Saethori |
Cohort: Advancement choices for a cohort include feats, skills, ability score increases, and class levels. A cohort is generally considered a player-controlled companion, and therefore you get to decide how the cohort advances. The GM might step in if you make choices that are inappropriate for the cohort, use the cohort as a mechanism for pushing the boundaries of the game rules, or treat the cohort unfairly.
While ultimately only one person actually runs the cohort at the table, the creation of this character is a collaborative effort between you and the GM. As such, you two decide together what kind of person they would be.
At the least, things like race and class should be always within player control.

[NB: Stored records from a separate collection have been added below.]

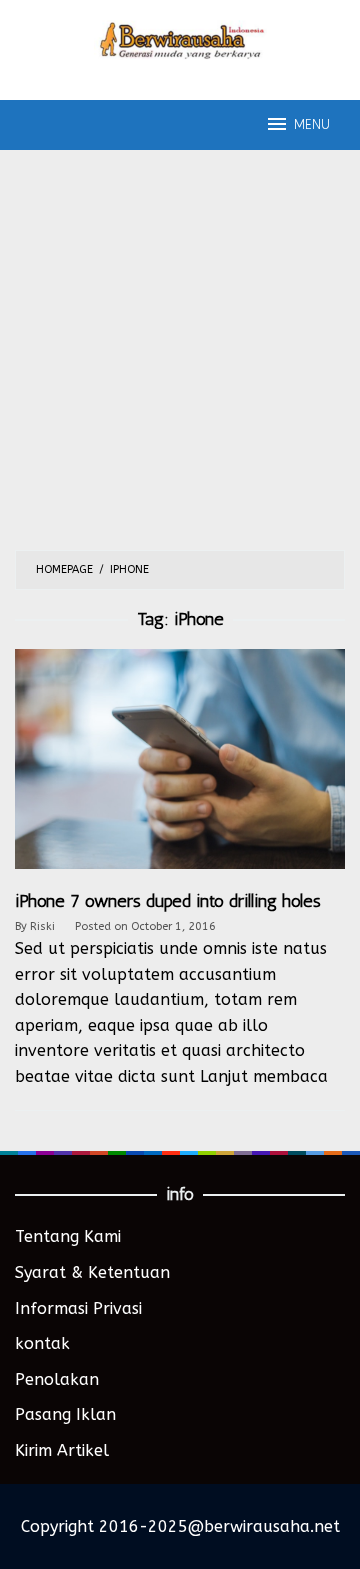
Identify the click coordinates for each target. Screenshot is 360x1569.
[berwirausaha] (180, 38)
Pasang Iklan (65, 1414)
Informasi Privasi (78, 1308)
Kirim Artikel (62, 1450)
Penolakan (57, 1379)
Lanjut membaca (264, 1076)
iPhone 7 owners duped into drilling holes (168, 901)
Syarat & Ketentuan (92, 1272)
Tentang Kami (68, 1236)
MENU (312, 124)
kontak (42, 1343)
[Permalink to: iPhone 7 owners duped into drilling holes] (180, 768)
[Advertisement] (180, 360)
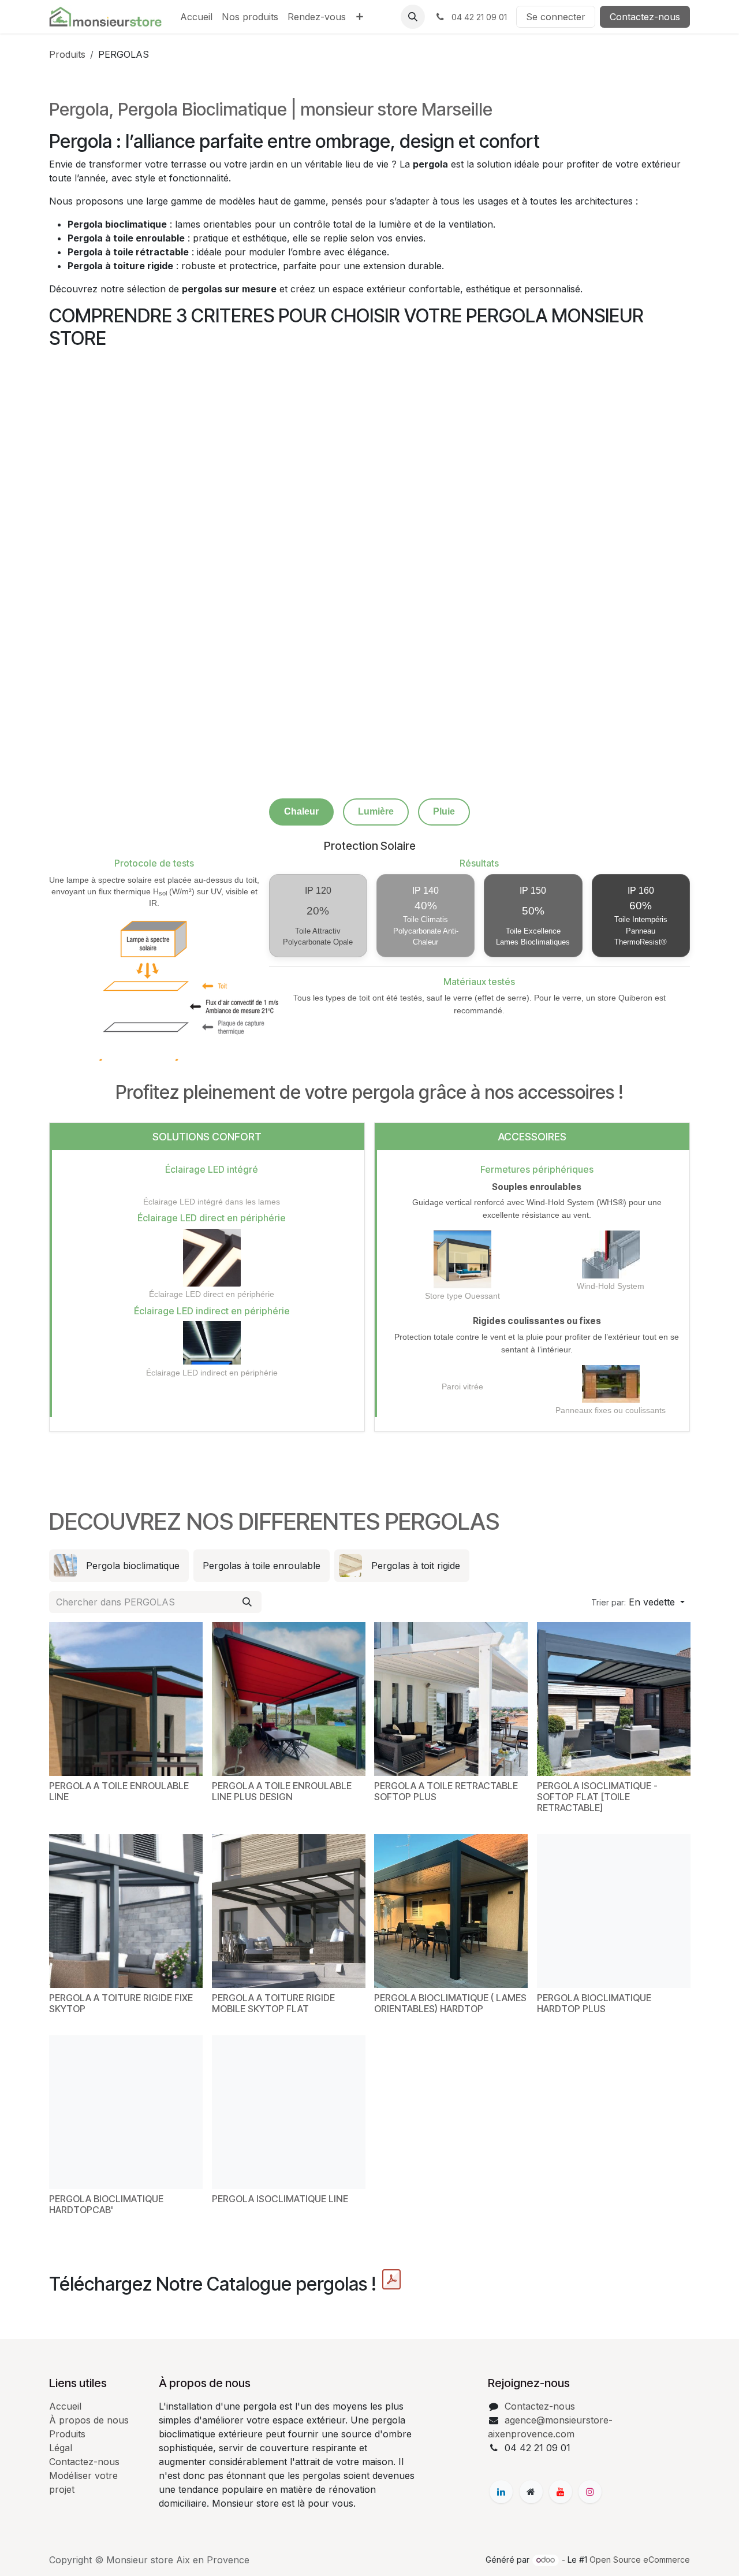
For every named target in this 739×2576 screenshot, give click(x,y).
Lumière (376, 811)
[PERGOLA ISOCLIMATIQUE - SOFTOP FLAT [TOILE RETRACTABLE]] (614, 1700)
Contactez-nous (645, 17)
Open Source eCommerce (639, 2559)
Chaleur (301, 811)
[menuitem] (196, 16)
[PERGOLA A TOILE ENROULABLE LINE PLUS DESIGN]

Your PC, after all, is choosing who to hire on as a cohort (through whatever means they are obtaining one), and certain levels of selection can be assumed; a character who is looking out for a wizard for a cohort may not be that picky whether they're a human or an elf (though racial bias might cause them to prefer some races over others), but nobody looking for a wizard cohort is going to end up with a halfling rogue as one instead.
In general, though, the cohort should be somebody who is an actual, fleshed-out character, even if one loyal to yours. Their decisions should make sense, and they are not likely to cater their entire past build to help out a leader they just met (though, after trust is established, taking synergistic options in future level-ups to support their leader just makes sense).
I do suggest reading the rest of that section in the book itself, if you get the chance. It's very informative and I only quoted a portion of a portion of it.
Claxon |
As mentioned it's a collaboration.
As a GM I would tell you that I'd probably allow things that make sense and aren't too narrow or specific.
Like if you wanted a paladin, no problem. You want a paladin who took fey foundling, not going to happen. You're not finding a paladin raised by fey to hire.
So some general requirements are fine, but I wouldn't get too specific.
Elf wizard focusing in evocation, fine.
Samsaran wizard who used mystic past life to steal spells off the witch spell list...maybe maybe not. Samsarans aren't super common.
A samsaran with mystic past life with spells you're handpicking...no. Just plain no.
ryric RPG Superstar 2011 Top 32 |
I also generate the cohort based on the player's wishes, but I decide the specifics.
Here's my take on crafting cohorts: the cohort wants to be an adventurer. In movies, how often does the hero tell the sidekick to stay at home where its safe and have that actually work? In my games the "crafting" cohort would sneak off to join their PC and show up at inopportune moments.
Followers are meant for "stay at home tasks."